Records for this exercise:
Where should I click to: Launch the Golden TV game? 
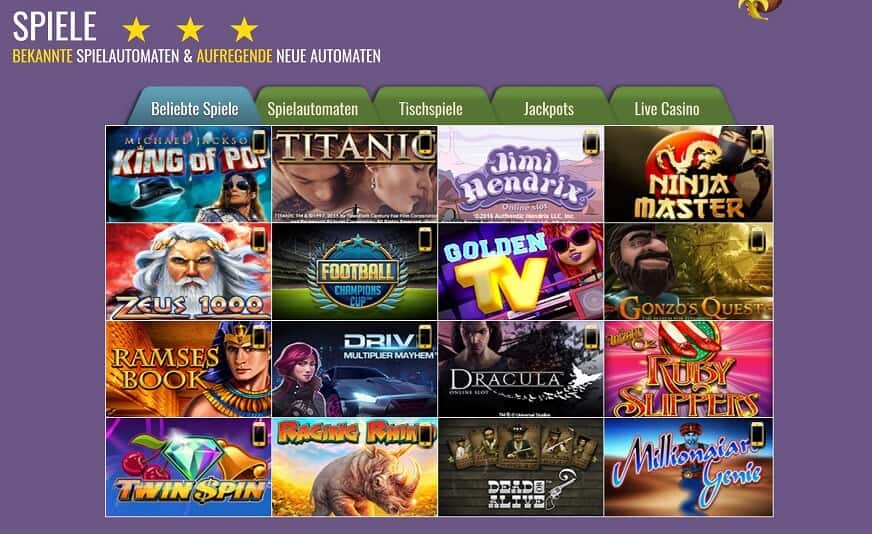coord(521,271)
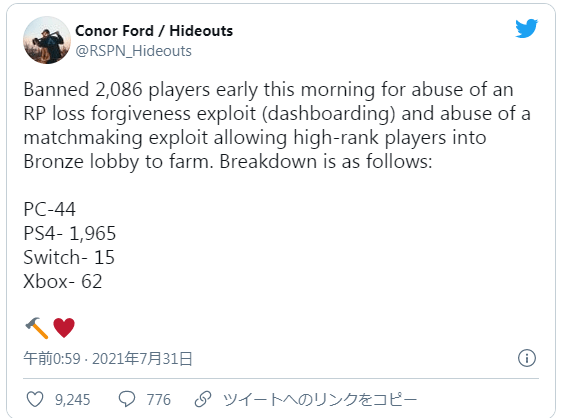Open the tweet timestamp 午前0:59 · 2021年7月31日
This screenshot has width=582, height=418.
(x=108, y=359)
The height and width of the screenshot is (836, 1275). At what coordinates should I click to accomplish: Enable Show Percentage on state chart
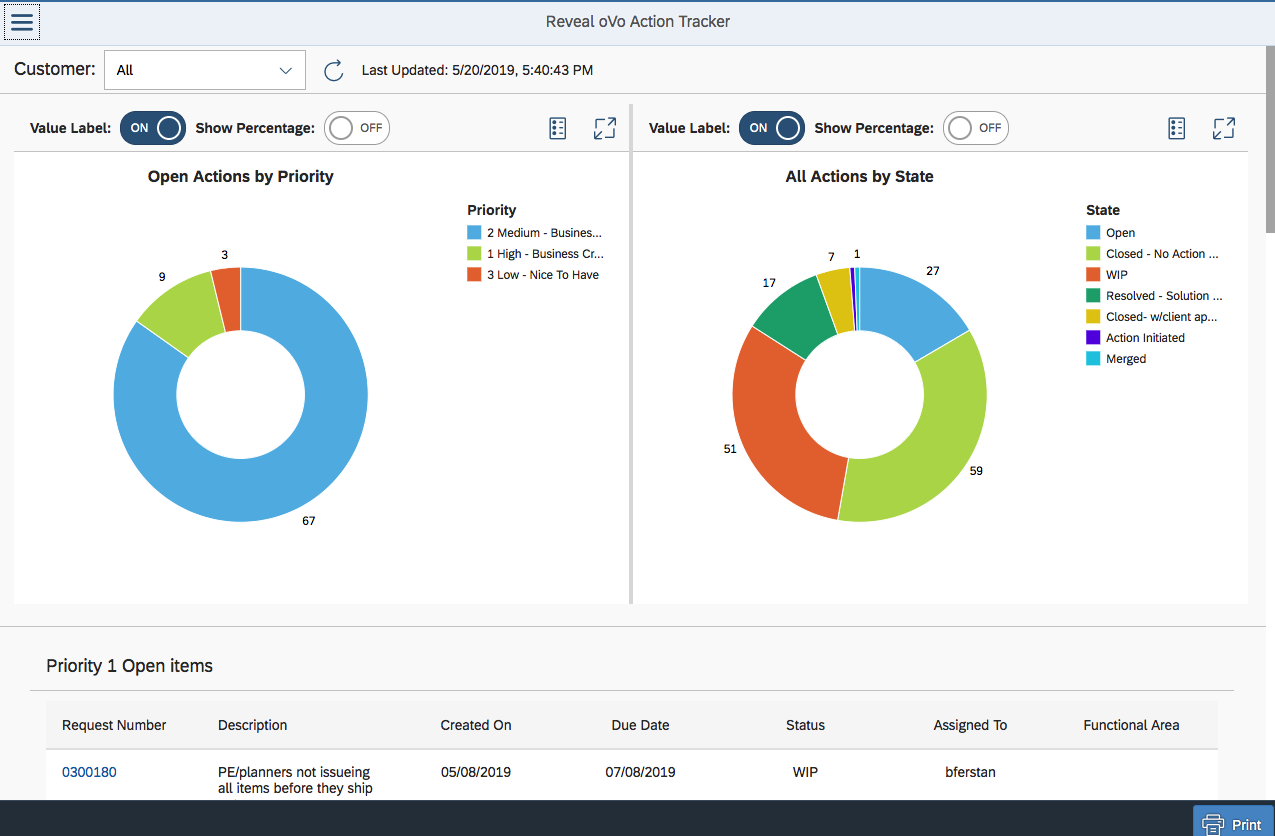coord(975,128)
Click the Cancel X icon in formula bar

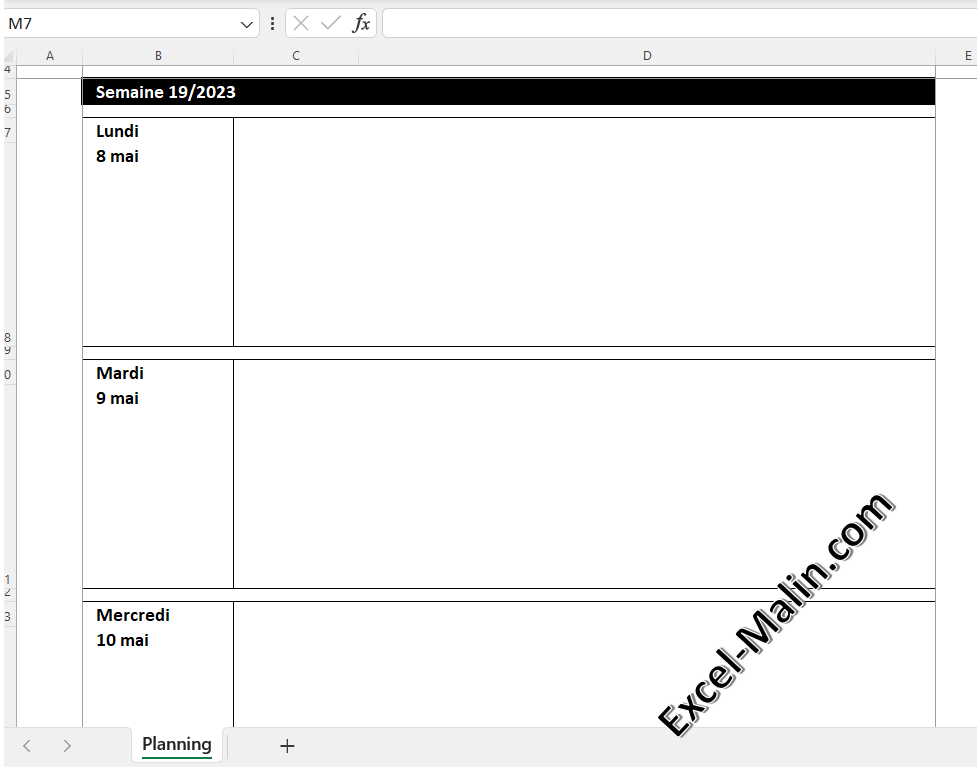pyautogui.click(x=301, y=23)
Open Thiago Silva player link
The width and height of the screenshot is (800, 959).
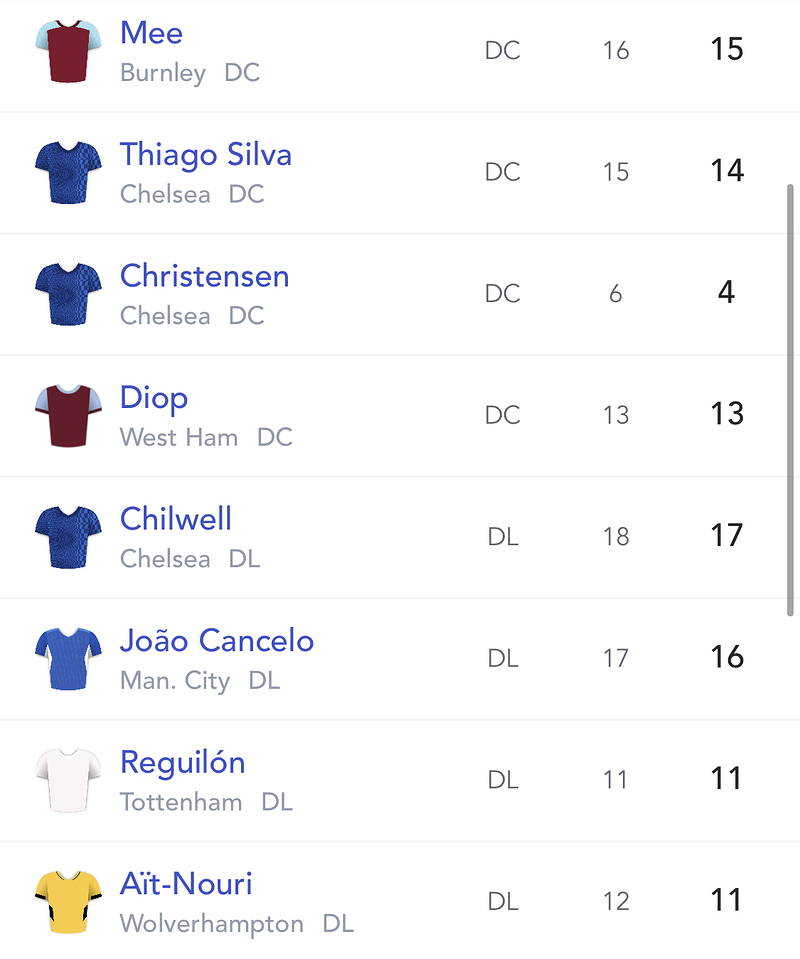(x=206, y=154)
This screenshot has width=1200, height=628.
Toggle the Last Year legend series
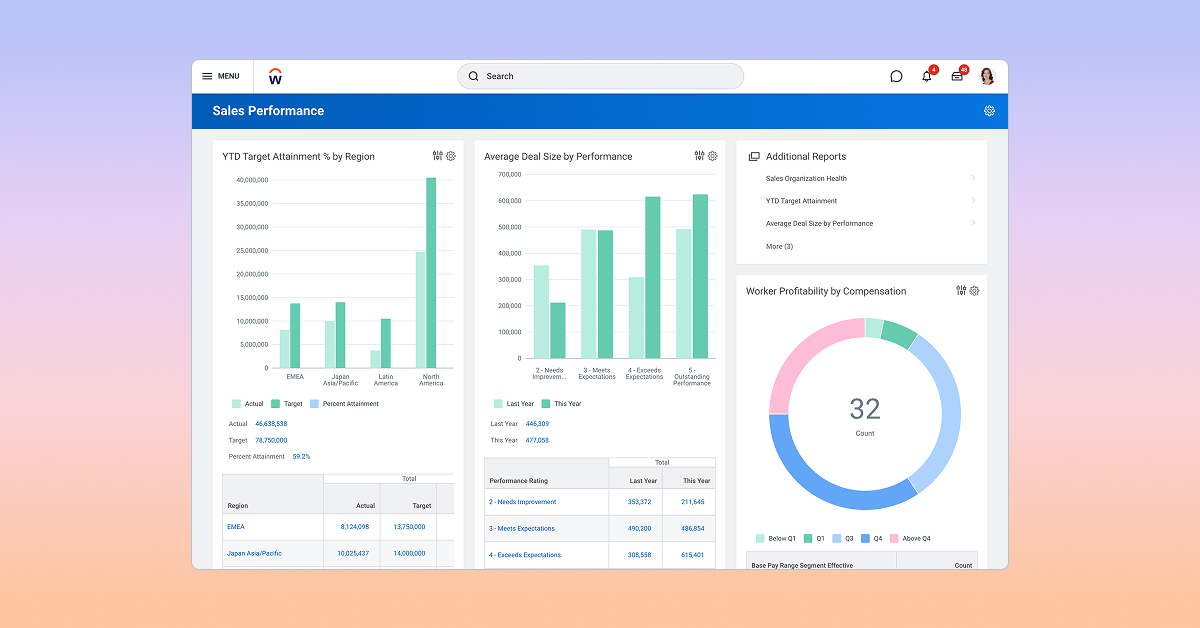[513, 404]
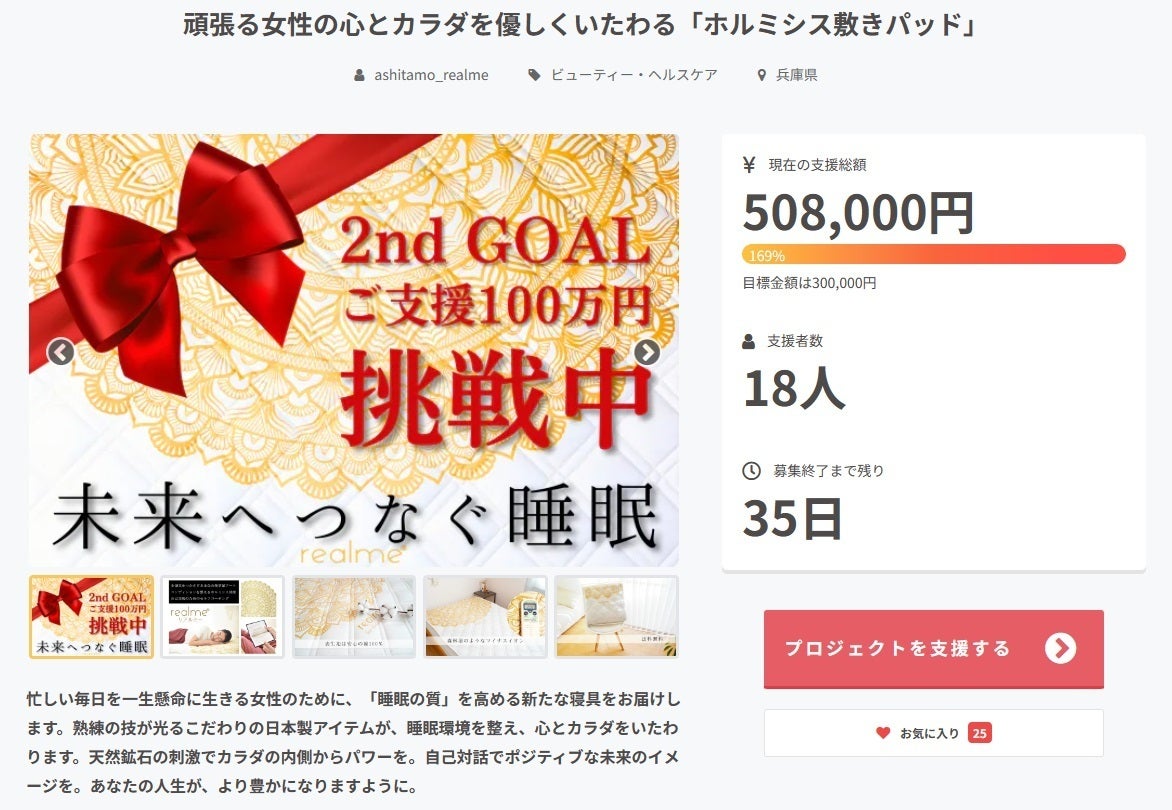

Your objective: Exclude the images, then output the data above word for word.

Answer for this exercise:
Where should I click to: Launch the Golden TV game? 
coord(521,271)
Open the tweet timestamp 午前0:59 · 2021年7月31日
This screenshot has width=582, height=418.
(x=108, y=359)
The height and width of the screenshot is (836, 1275). At what coordinates should I click to accomplish: Enable Show Percentage on state chart
coord(975,128)
Click the Cancel X icon in formula bar

pyautogui.click(x=301, y=23)
Open Thiago Silva player link
The width and height of the screenshot is (800, 959).
(x=206, y=154)
This screenshot has width=1200, height=628.
Toggle the Last Year legend series
[513, 404]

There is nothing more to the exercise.